As you have no doubt noticed from my posts this week I believe that the Holy Spirit or the nudging of the Father, or Jesus knocking at your hearts door - whatever you wish to call it - can and does work prior to any action the Church might offer to recognize it.
It is often said of ordination services that it is the Church catching up to what the Holy Spirit (or any other person of the Trinity) was already doing. I believe the same is true of baptism - even for infants. When Peter tells the crowd that was "cut to heart" that they must be baptized "so that your sins may be forgiven; and you will receive the gift of the Holy Spirit." I think that, in usual Peter fashion, he has gone a little overboard. The keys to the kingdom have already gone to his head.
I know that this will take me down a slippery slope (see marriage), but it seems to me that the sacraments of the Church - Baptism, Eucharist (a stretch here), confirmation, ordination, holy matrimony, reconciliation of a penitent, and unction - are all the Church catching up with what God is already doing. I hate to talk bad about Peter in the midst of his classic Acts 2 sermon, but c'mon brother - it isn't about you, it isn't about the Church, it is about God. Our outward and visible signs are after-the-facts of God's inward and invisible grace.
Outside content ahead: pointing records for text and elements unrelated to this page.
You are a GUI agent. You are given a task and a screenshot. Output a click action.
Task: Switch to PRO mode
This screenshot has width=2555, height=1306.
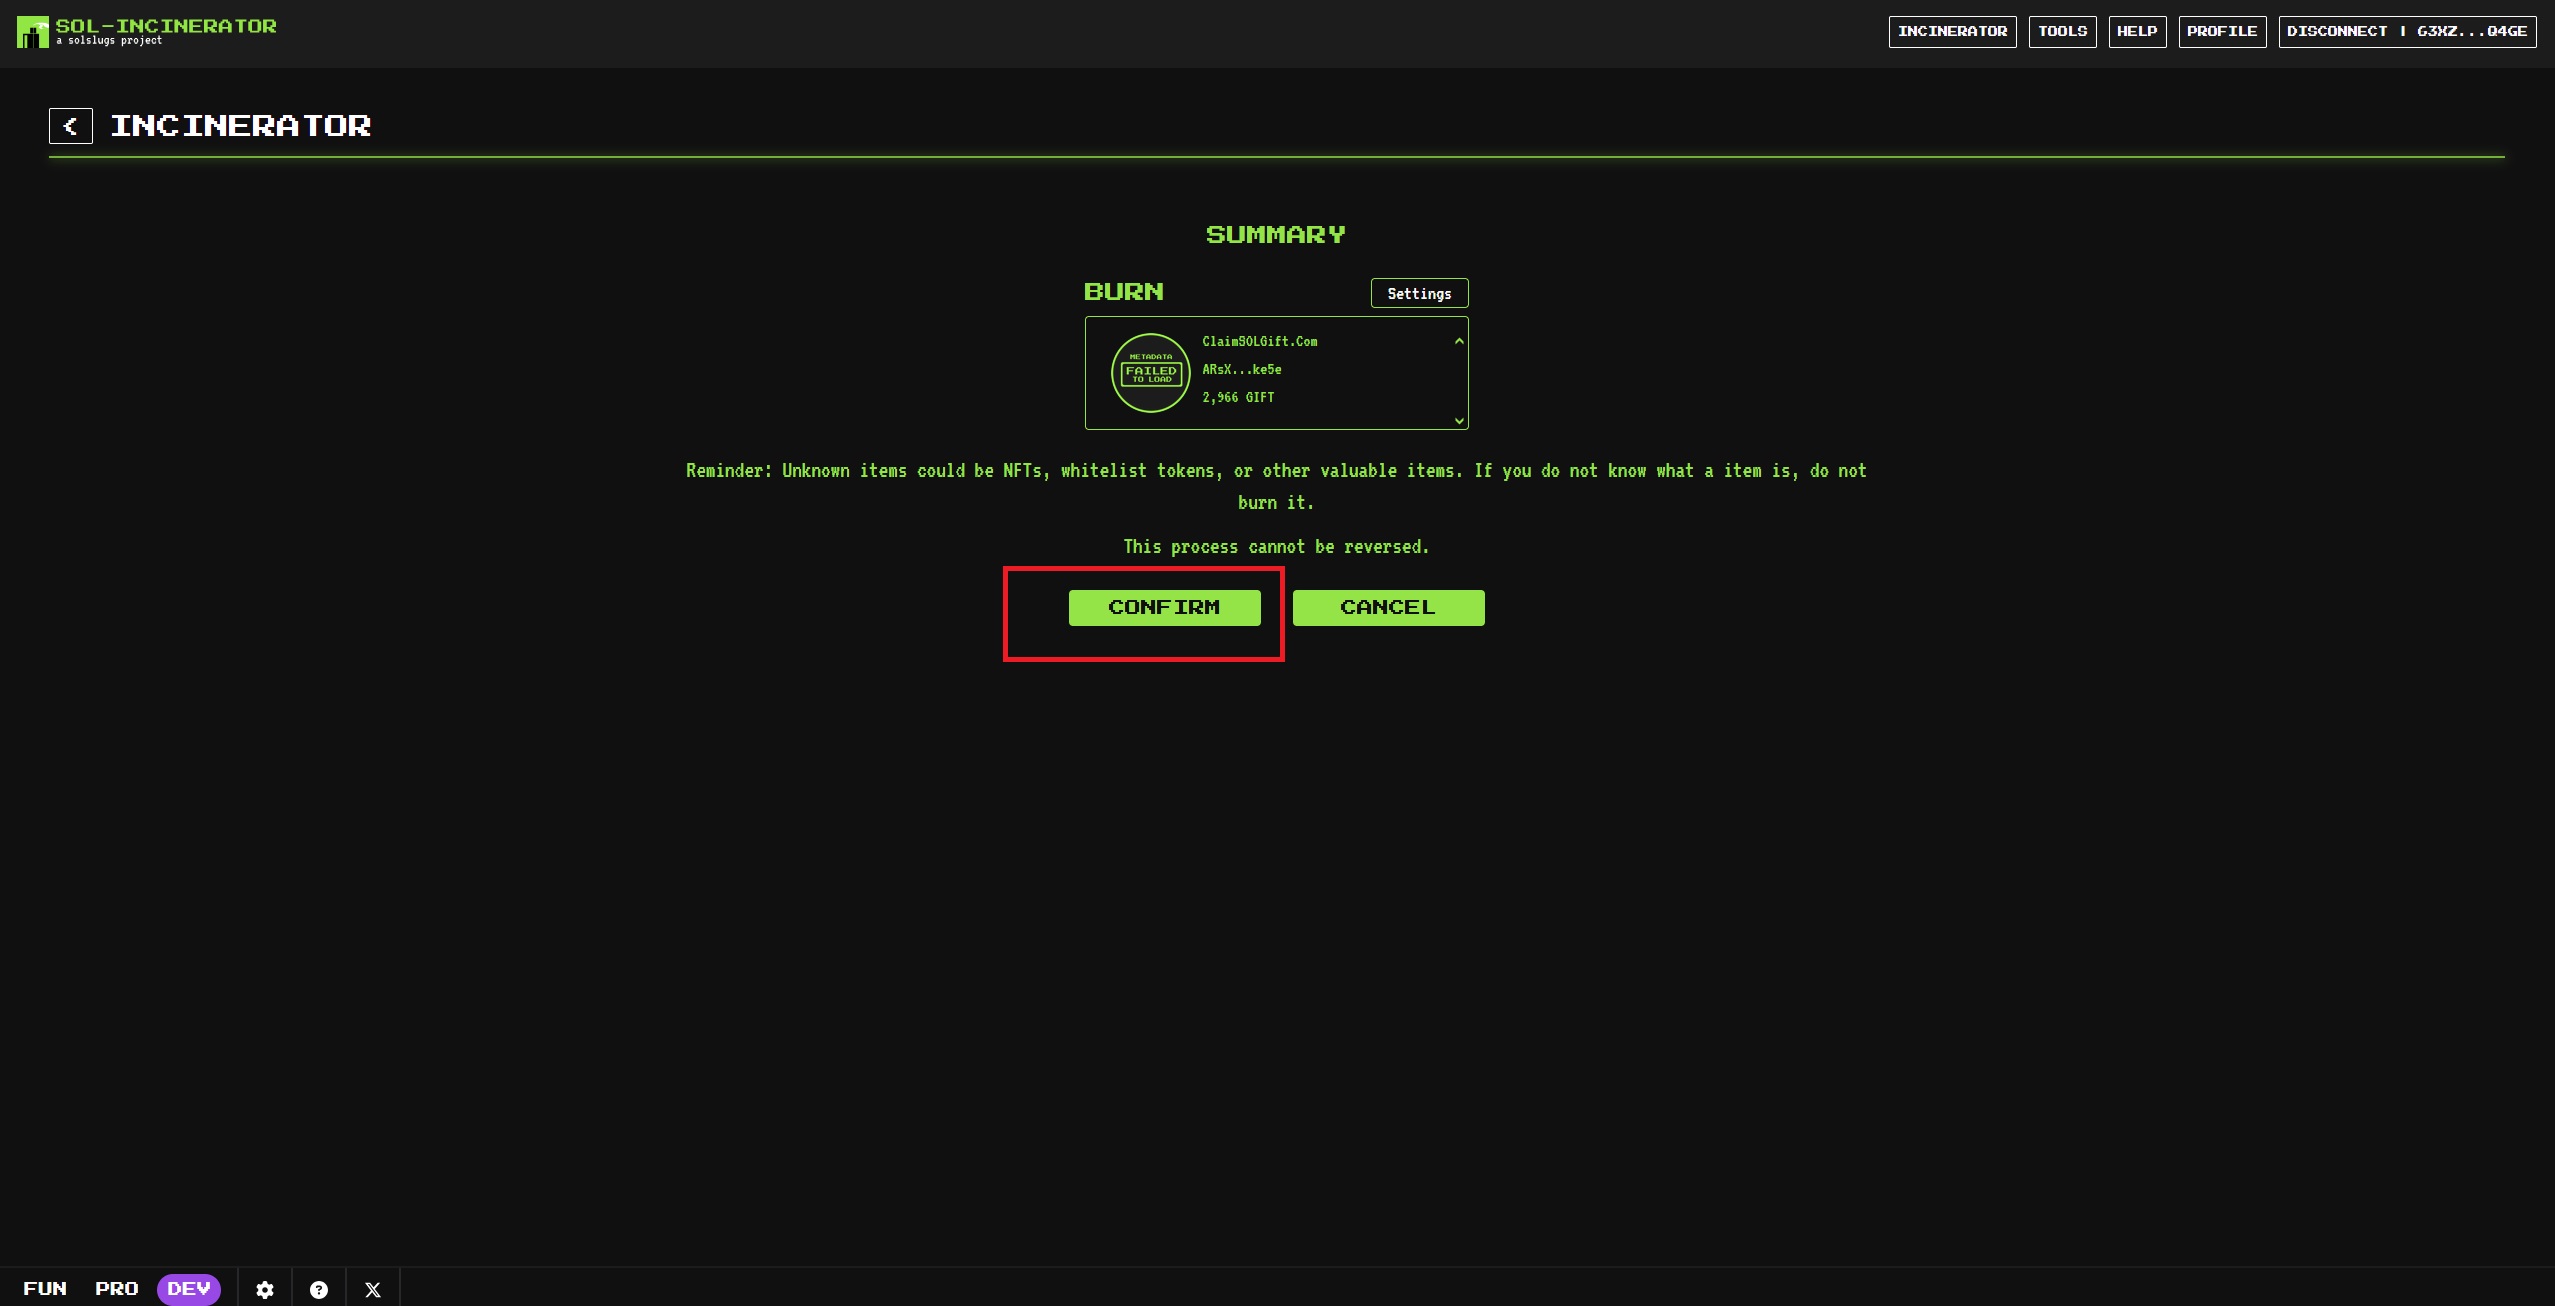[x=117, y=1288]
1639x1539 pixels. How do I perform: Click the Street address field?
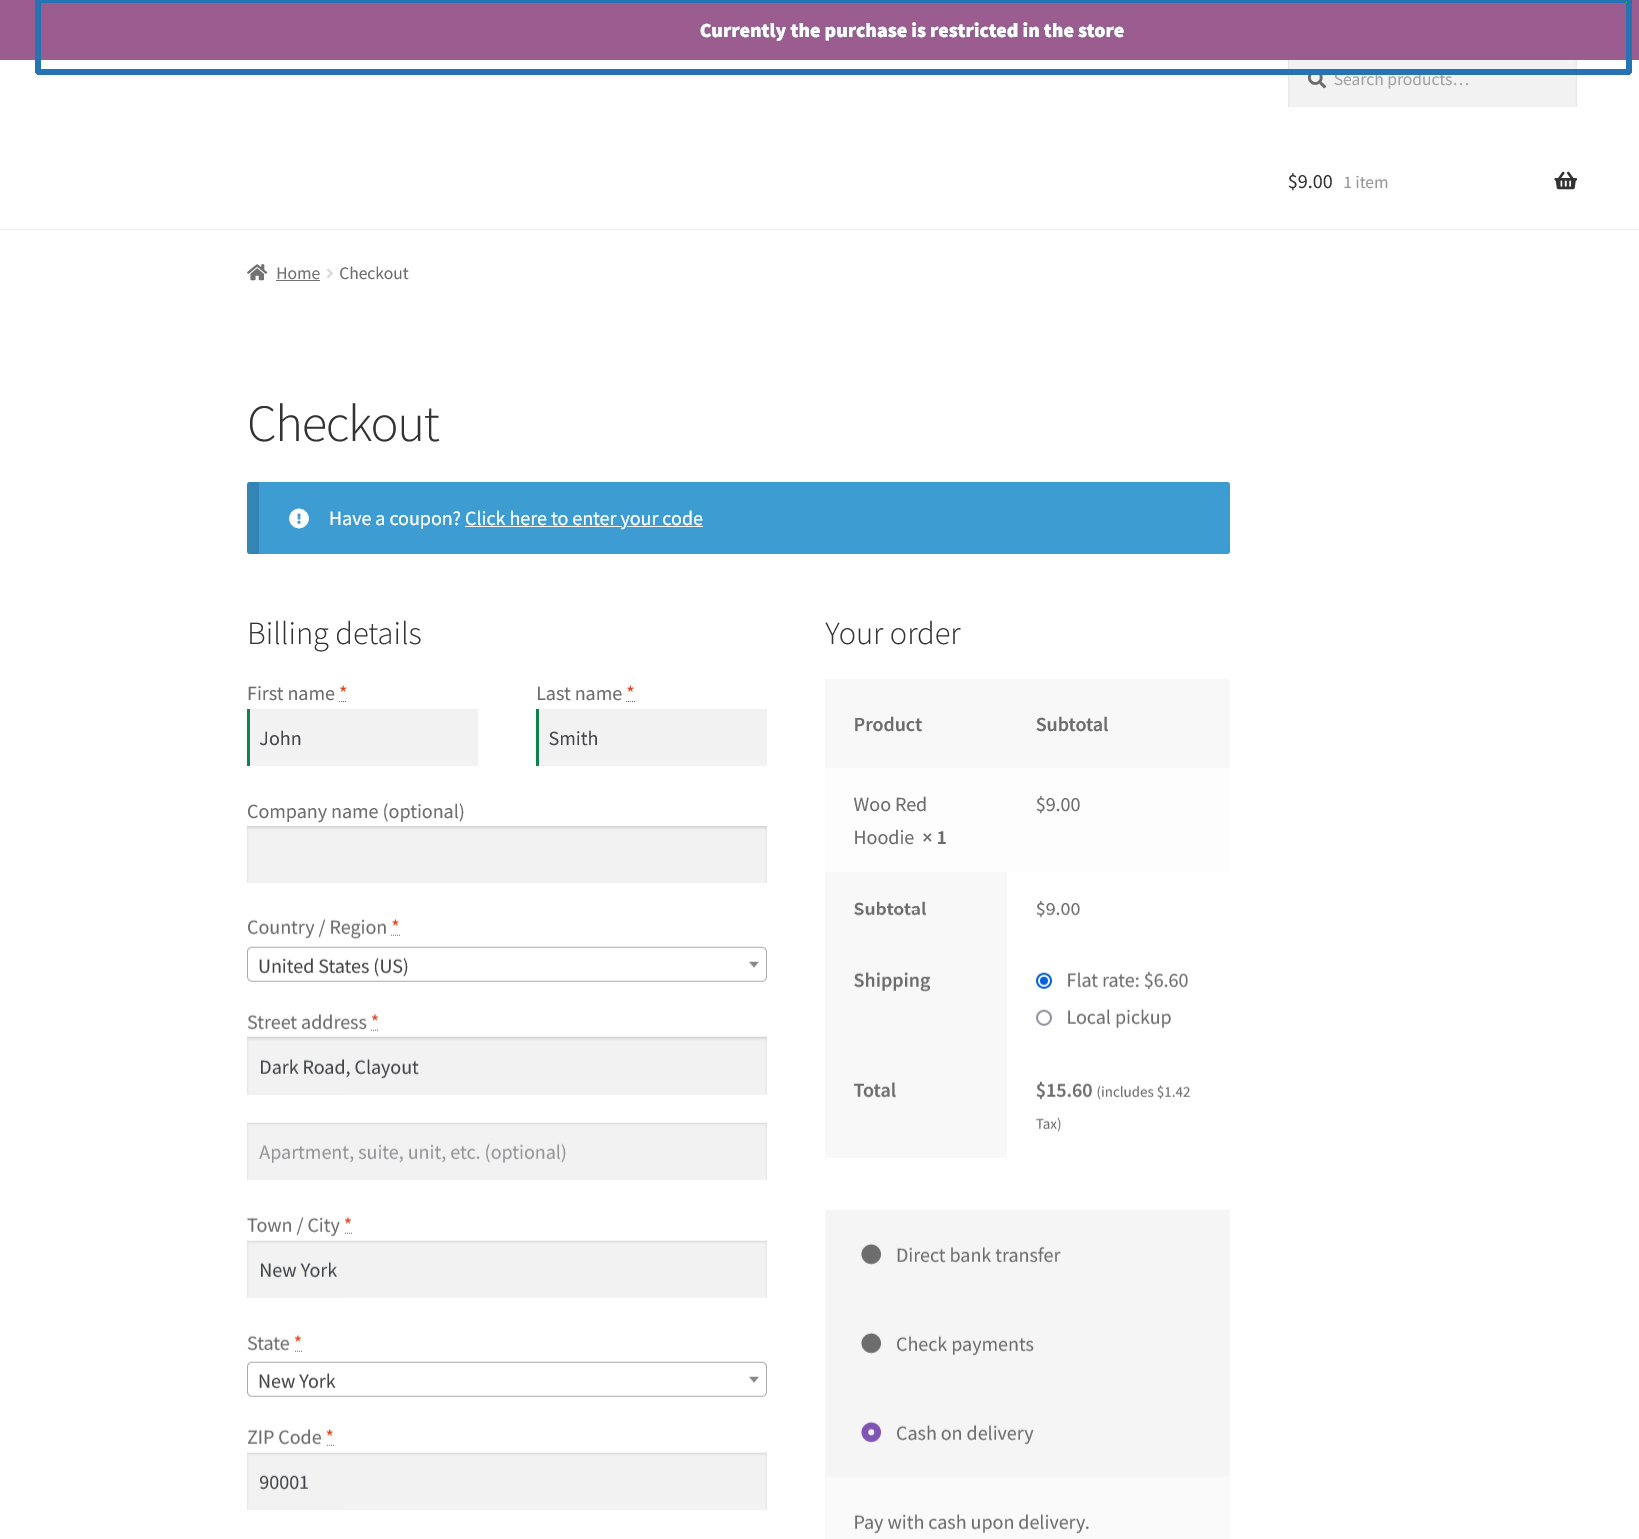tap(506, 1066)
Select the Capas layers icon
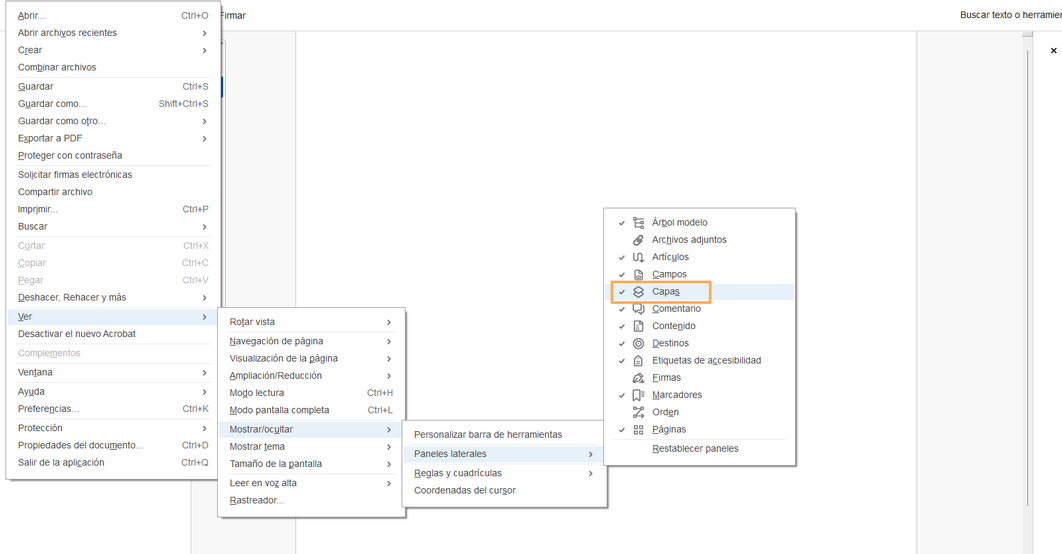 [x=638, y=292]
Certainly won't preach this, but I thought it worth a post.
1 comment:
I really like this, Steve. It makes me smile, because there are so many ways that we find ourselves catching up with what God is already doing. And you name well what some of our most important liturgical actions are really doing. Even some of the slippery slopes you mention would bear some pondering - perhaps better over a beer than from the pulpit at first - but some good stuff here.